I love her warm, soft hands; her beautiful smile; her infectious laugh; her ability to make the most delicious home-made meals; the fact that she wears lipstick rather than lip balm or lip gloss; the way she doodles on paper while talking on the phone, or how she fiddles with objects around her when she is deep in conversation with someone; the love she holds for animals, for the elderly, for God; the way she calls me "Lucy"; the fact that she never wears make up; the way she looks at me when she's proud; the quiet strength and peace that she possesses from years of hardships; the way she lovingly gives advice and imparts wisdom... I love her. 

My mother is the simplest women, and yet the most complex, as I am having a hard time defining her in mere words. I suppose the word "Mother" is enough? Because she is the very meaning of all that that word envelops. 

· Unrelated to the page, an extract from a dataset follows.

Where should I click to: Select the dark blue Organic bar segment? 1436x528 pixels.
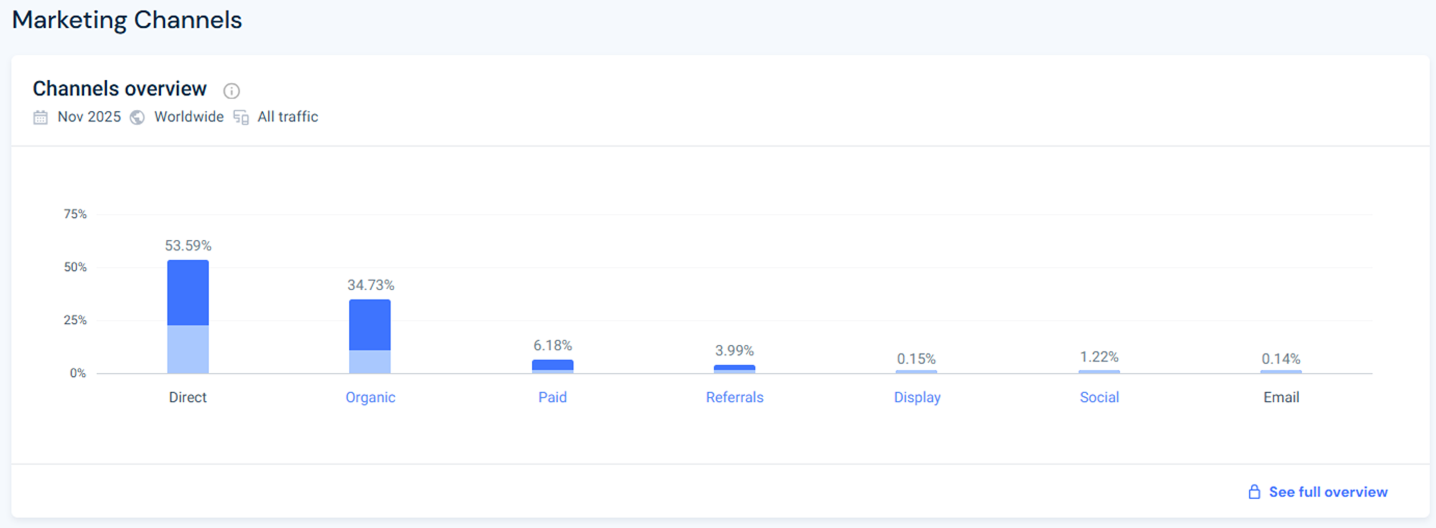(x=370, y=324)
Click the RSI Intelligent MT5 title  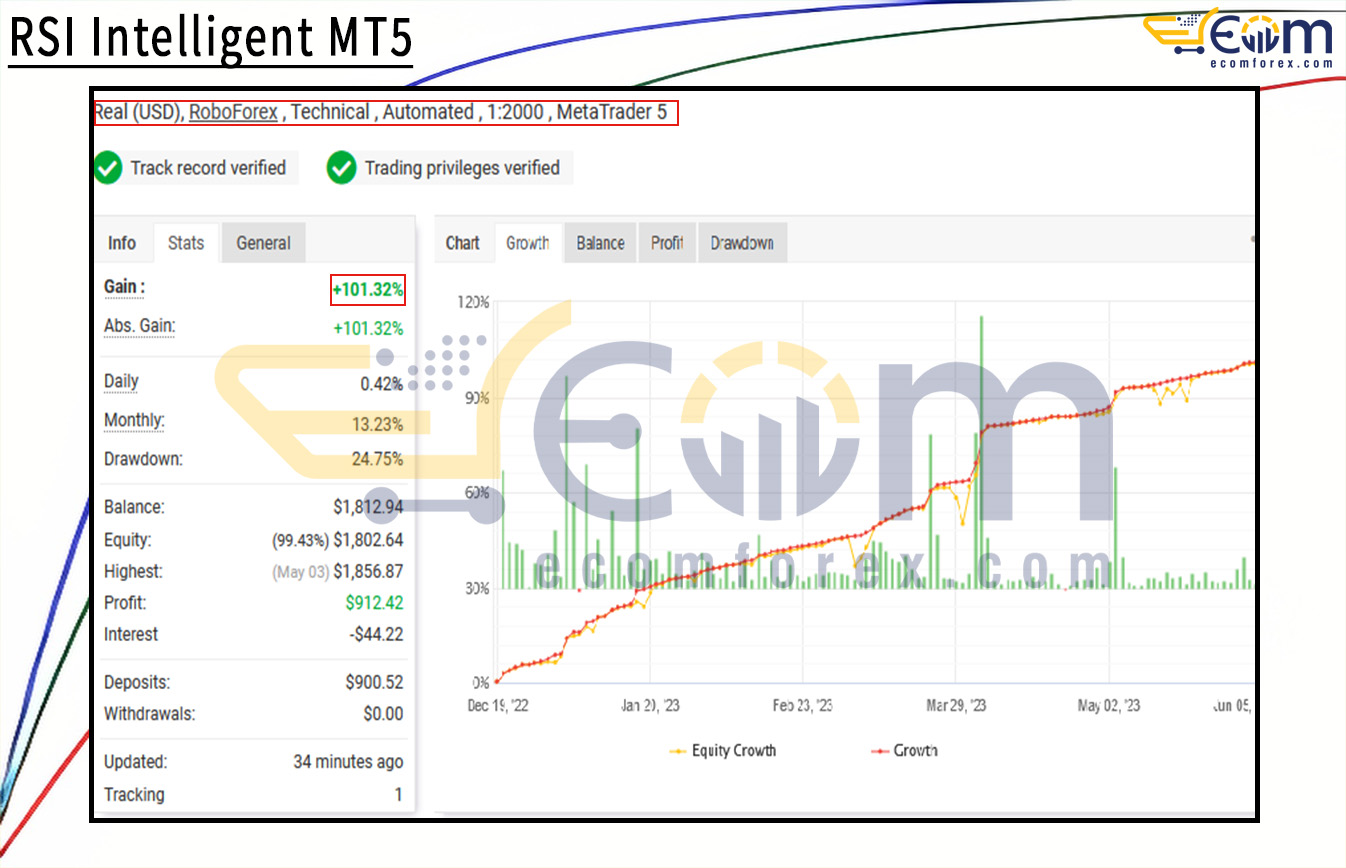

"A mother is the truest friend we have, when trials heavy and sudden, fall upon us; when adversity takes the place of prosperity; when friends who rejoice with us in our sunshine desert us; when trouble thickens around us, still will she cling to us, and endeavor by her kind precepts and counsels to dissipate the clouds of darkness, and cause peace to return to our hearts." 

Washington Irving

"My mother... she is beautiful, softened at the edges and tempered with a spine of steel. I want to grow old be like her."